Every day, over 2,000 forms of potentially precarious gases, solids and liquid materials with befuddling names are being transported throughout this great mobile country of ours. By themselves they’re often harmless substances, but when combined with other elements—such as a Moo Milk truck colliding with a Rice Krispies cargo truck—the situation can become explosive.

EMS providers are bound to respond to at least one hazmat transportation incident (also known as holy #[email protected]! Let’s get the %[email protected]# out of here!) during their career. Though most of us have had minimal training in hazardous materials, I’ve found the FLEEE (fervently leave exposed environment expeditiously) principle quite effective—especially when I come across a diamond-shaped placard on the front, back and sides of any cargo transportation apparatus bearing a skull and crossbones with words like “explosive,” “flammable,” “toxic,” “danger,” “poison,” “infectious,” “corrosive,” “radiation,” “combustible,” “hazardous,” or “yesterday’s meals on wheels.”

Placards also display hazardous materials identification and guide numbers, but if you can read that number without the aid of binoculars, your number may already be up. Call it instinct or just plain laziness, but I’ve never felt the urge to rush into scenes of any kind, much less those involving dangerous goods that leak, spill, or emit smoke, vapors or fumes. I always make it a habit to approach scenes upwind—an essential skill I learned from partners who are prone to a hypermethane-producing metabolism.

So what are some signs you may be approaching a potentially hazardous environment, other than your appendages extemporaneously falling off?

  • Firefighters dressed in hazmat cocoons are applying the FLEEE principle in the opposite direction you are walking.
  • It begins to rain … birds, insects and a cat previously stuck in a tree.
  • A triage officer breathing with the aid of an SCBA puts a black triage tag on your wrist.
  • People with binoculars are scanning your body for a placard.
  • Fellow responders are pillaging your ambulance for your entire stock of atropine and are applying it immediately intramuscularly into their thighs.
  • The incident commander code names the hot zone with your name.
  • Everyone around you appears to be taking a siesta, but with their eyes wide open.

Oftentimes however, even though EMS may have been staged far away from the exposure of harmful elements, patients already subjected to these hazards are transferred to the EMS staging area after exiting the hot zone—but ideally not until Dcon units have had the opportunity to thoroughly neutralize toxic agent exposure.

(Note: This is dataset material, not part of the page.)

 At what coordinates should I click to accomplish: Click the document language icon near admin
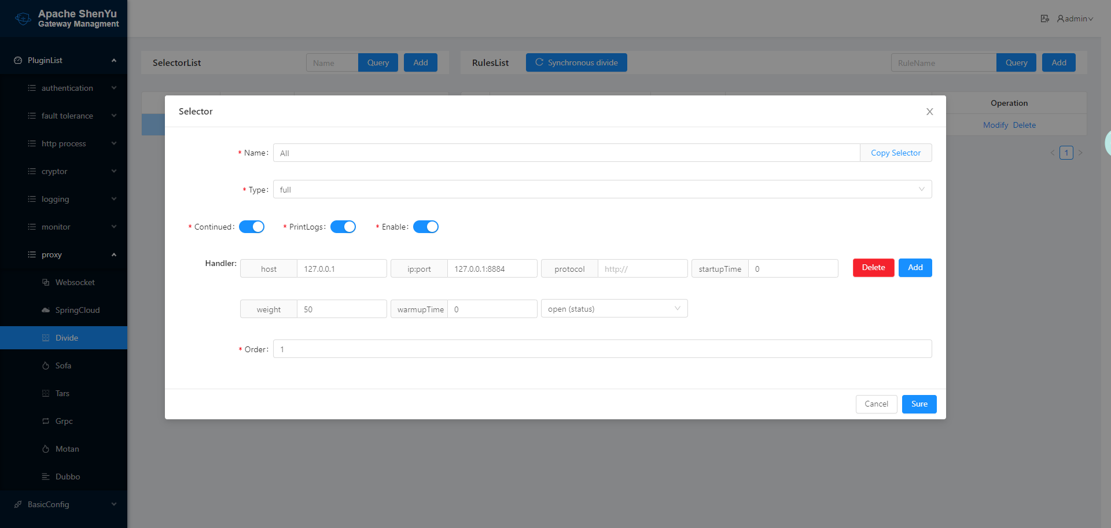click(x=1045, y=19)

This process not only cares for the patient, but also protects the healthcare providers who will provide subsequent care. This is a no-brainer, right? Yet, this same principle of exposure prevention isn’t often applied to our day-to-day patient contact scenarios.

People are also a cargo transportation apparatus of hazardous material encased in a swath of dermal tissue and sphincter musculature conjunctures. When we respond to spillage of human raw material, it doesn’t come with placards warning of a harmful liquid, solid or airborne element. We can identify the obvious fluid hazards of the human body (blood, sputum, emesis, urine and bowel), but they’re just the importer of potential harmful elements.

Gloves are a prime example of protection from prospective toxins and are used routinely as part of our patient care. However, there’s no guaranteed process of preventing a transfere of the hazardous spillage once the gloves have served their original purpose. In other words, there’s no glove Dcon follow-up.

I was once watching a medic treat a patient leakage scenario in the back of an ambulance. He was wearing gloves at the time, but didn’t take them off until after he proceeded to touch the cardiac monitor, O2 bottle, ambulance door latches and a borrowed stethoscope. There was no Dcon process to prevent further hazardous exposure after the initial incentive to prevent exposure was completed.

I now have a partner who dutifully wipes everything with germicidal disposable wipes at the beginning of every shift. Some crewmembers jokingly call her a germaphobe. I know I’m just lucky to have such a partner PLACARD (policing legitimate ambulance contaminated areas risking disease).